| CHALLENGE 1 |
Please copy out the listing below word for word, beginning at the line that contains "How do I perform: Click the iQIYI" and stopping after the final line of the listing.

| READING PASSAGE |
◇ ◇ ◇ ◇ ◇ ◇ ◇

After model simulation, the river flowlines were substantially simplified. First, the total number of flowlines is reduced from 120 to 7, with 4 headwater vertices, 3 confluence vertices, and 1 outlet vertex (Figure 6). Second, all the small rivers with lengths less than the threshold were removed (Figure 7). Third, all braided rivers were removed (Figure 7). Flowline simplification results are the same from Cases 1 to 10.

Details are in the caption following the image

The spatial distribution of flowlines after flowline simplification. (a) Colored line features are 7 flowlines after simplification. Segments 1 to 7 are segment indices. Confluences 1 to 3 are confluence indices.

Details are in the caption following the image

Before and after flowline simplification comparisons. (a and b) are zoomed-in views where small rivers are removed near the river meanders; (c and d) are zoomed-in views where braided and small rivers are removed.

After removing small and braided rivers, the total length of the flowlines decreased 10.0% (dashed red and blue lines in Figure 8).

Details are in the caption following the image

Comparison of the total flowline length from different model configurations. The X-axis is the spatial resolution, and the Y-axis is the ratio between modeled and simplified river length. The dashed red and blue lines are the NHDPlus HR and simplified total flowline length. Colored (green, purple, orange, and yellow) bars with textures represent different model configurations.

Depending on user needs, a combination of stream order and dam information can be used in PyFlowline to preserve different levels of details (e.g., tributaries). For example, the simplified flowlines from Cases 11 and 12 are illustrated in Figure S11 in Supporting Information S1.

3.4.2 Mesh Generation

The generated structured GCS rectangle lat-lon, PCS square, and PCS hexagon meshes are illustrated in Figure 9.

Details are in the caption following the image

The spatial distributions of modeled conceptual flowlines on the lat-lon, square, and hexagon meshes at multiple spatial resolutions. The layout of the figures and Case indices from 1 to 9 is the same as Table 1. Black line features represent the simplified flowlines. Colored line features represent the conceptual flowlines.

◇ ◇ ◇ ◇ ◇ ◇ ◇

| LISTED RECORDS |

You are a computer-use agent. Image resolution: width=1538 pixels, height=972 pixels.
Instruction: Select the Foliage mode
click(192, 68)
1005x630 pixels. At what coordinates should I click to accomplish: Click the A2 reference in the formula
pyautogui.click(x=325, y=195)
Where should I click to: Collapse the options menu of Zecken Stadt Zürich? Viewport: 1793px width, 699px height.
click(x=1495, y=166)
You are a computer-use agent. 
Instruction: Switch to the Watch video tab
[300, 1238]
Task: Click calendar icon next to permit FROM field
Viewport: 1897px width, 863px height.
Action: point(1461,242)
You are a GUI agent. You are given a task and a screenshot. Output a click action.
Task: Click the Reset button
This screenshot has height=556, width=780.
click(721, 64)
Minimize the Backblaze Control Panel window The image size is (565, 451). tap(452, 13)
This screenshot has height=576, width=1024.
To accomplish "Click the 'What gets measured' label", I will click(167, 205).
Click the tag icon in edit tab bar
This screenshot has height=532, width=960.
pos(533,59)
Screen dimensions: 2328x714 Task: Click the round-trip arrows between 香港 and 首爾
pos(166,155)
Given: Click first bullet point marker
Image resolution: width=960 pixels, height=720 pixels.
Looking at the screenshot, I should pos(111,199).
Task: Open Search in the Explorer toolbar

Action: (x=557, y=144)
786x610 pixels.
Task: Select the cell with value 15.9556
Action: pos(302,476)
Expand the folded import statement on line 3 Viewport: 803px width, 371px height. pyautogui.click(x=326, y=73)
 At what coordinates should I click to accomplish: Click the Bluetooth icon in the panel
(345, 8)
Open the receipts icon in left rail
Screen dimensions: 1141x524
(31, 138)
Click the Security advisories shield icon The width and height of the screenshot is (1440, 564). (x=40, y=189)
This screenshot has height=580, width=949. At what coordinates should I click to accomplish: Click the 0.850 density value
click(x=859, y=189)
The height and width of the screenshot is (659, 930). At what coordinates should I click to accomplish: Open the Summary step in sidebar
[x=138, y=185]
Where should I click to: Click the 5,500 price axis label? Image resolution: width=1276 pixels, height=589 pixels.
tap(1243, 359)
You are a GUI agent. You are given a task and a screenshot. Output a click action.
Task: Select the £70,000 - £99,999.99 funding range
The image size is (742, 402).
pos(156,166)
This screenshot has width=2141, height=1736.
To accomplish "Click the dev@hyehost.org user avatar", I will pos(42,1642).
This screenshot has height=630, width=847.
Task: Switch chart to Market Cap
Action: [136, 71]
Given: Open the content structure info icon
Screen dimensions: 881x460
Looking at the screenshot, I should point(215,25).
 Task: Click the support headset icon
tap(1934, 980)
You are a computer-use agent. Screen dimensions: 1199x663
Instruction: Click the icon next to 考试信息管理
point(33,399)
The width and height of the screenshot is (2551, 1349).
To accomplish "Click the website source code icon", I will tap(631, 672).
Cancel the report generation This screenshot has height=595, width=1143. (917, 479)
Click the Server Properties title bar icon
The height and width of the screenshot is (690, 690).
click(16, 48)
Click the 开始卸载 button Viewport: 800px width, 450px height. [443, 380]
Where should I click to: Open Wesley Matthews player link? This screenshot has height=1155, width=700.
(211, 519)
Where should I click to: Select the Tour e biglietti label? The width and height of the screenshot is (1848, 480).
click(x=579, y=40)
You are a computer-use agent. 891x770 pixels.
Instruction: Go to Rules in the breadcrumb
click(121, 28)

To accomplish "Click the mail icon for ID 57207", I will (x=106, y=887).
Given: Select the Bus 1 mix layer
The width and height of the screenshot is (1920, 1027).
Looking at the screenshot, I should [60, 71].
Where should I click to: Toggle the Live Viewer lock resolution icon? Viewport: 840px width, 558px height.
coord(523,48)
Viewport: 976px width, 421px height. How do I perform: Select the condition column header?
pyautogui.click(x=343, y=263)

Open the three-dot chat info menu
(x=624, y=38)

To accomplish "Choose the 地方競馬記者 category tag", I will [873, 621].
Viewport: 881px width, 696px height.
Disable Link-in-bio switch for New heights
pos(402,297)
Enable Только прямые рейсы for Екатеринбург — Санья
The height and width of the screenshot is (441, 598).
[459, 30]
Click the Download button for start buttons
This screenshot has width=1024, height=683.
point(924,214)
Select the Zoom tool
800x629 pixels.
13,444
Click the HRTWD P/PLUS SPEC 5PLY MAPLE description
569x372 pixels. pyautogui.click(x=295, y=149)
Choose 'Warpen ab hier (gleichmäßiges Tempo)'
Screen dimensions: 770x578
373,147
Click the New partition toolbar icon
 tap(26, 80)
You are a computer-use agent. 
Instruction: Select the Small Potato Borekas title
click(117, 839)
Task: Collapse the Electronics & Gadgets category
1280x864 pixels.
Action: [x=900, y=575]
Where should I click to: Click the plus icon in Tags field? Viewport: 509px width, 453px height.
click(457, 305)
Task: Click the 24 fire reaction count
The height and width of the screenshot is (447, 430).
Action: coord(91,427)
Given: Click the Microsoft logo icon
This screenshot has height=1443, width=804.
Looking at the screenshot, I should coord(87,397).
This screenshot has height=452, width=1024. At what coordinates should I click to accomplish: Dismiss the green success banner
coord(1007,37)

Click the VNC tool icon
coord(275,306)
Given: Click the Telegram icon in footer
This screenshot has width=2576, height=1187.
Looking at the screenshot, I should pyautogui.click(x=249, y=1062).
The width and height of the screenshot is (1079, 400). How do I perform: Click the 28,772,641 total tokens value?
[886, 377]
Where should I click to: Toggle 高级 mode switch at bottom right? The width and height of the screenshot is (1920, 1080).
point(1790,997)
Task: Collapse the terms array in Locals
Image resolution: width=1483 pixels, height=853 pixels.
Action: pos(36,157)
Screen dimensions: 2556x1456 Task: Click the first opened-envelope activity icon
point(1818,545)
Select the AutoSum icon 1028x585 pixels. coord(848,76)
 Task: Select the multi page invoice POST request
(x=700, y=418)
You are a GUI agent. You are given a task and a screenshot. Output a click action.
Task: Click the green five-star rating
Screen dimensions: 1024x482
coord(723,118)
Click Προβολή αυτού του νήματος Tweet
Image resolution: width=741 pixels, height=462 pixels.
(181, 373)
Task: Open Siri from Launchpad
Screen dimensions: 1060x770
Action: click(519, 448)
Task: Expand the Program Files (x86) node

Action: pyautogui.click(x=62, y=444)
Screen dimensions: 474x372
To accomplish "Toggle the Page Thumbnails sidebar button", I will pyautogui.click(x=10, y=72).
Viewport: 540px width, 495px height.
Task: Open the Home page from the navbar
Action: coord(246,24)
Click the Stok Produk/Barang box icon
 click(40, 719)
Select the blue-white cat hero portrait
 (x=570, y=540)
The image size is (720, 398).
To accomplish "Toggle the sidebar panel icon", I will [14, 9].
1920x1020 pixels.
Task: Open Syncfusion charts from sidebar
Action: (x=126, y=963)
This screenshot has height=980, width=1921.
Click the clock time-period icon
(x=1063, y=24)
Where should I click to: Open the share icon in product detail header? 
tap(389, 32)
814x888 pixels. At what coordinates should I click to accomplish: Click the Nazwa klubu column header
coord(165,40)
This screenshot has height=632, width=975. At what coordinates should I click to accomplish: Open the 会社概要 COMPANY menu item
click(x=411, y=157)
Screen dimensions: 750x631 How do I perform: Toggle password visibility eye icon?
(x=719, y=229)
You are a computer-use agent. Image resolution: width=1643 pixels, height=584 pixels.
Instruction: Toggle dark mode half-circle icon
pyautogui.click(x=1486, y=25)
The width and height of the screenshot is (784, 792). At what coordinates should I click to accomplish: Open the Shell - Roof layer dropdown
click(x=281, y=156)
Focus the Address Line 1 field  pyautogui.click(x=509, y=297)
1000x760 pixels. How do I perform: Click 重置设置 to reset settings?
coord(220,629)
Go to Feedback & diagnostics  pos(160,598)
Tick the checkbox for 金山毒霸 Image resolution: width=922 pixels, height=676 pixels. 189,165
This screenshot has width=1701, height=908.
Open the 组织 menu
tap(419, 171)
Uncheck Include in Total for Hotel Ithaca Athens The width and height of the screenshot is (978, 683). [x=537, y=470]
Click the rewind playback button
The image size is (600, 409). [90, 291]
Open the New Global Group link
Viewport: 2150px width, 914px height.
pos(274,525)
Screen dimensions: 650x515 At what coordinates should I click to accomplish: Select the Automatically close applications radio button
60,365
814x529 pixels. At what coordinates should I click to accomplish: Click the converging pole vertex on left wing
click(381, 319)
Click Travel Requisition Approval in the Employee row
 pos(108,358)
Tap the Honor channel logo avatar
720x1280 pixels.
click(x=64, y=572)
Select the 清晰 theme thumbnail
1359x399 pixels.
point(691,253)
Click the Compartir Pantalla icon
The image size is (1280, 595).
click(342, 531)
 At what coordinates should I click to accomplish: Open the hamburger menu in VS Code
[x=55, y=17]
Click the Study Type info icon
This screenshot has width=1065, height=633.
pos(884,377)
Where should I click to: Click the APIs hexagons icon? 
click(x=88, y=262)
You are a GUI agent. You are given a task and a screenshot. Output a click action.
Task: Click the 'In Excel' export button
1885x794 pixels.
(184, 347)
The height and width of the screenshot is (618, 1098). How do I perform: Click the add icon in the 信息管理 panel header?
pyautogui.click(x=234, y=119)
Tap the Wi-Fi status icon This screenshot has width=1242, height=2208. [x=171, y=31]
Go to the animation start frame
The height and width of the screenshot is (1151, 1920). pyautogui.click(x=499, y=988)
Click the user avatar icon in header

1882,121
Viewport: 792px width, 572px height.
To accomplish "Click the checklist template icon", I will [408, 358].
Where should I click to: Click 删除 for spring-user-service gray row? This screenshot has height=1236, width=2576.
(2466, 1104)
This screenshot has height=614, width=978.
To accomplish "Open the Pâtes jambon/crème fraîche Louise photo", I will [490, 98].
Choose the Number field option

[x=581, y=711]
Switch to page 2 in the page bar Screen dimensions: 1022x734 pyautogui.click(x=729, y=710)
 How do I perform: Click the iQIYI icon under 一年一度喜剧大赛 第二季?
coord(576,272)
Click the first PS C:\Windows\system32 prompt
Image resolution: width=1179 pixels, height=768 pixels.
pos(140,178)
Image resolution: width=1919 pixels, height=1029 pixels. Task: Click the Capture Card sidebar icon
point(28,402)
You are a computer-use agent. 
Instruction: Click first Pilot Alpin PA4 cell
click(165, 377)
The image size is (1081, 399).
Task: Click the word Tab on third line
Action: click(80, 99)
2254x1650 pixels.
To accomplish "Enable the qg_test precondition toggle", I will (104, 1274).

◇ ◇ ◇ ◇ ◇ ◇ ◇

| CHALLENGE 2 |
From the flowline simplification passage above, list every type of mesh it says was generated.

| SOLUTION 1 |
 How do I perform: Click the iQIYI icon under 一年一度喜剧大赛 第二季?
coord(576,272)
Click the first PS C:\Windows\system32 prompt
Image resolution: width=1179 pixels, height=768 pixels.
pos(140,178)
Image resolution: width=1919 pixels, height=1029 pixels. Task: Click the Capture Card sidebar icon
point(28,402)
You are a computer-use agent. 
Instruction: Click first Pilot Alpin PA4 cell
click(165, 377)
The image size is (1081, 399).
Task: Click the word Tab on third line
Action: click(80, 99)
2254x1650 pixels.
To accomplish "Enable the qg_test precondition toggle", I will (104, 1274).

| SOLUTION 2 |
- GCS rectangle lat-lon
- PCS square
- PCS hexagon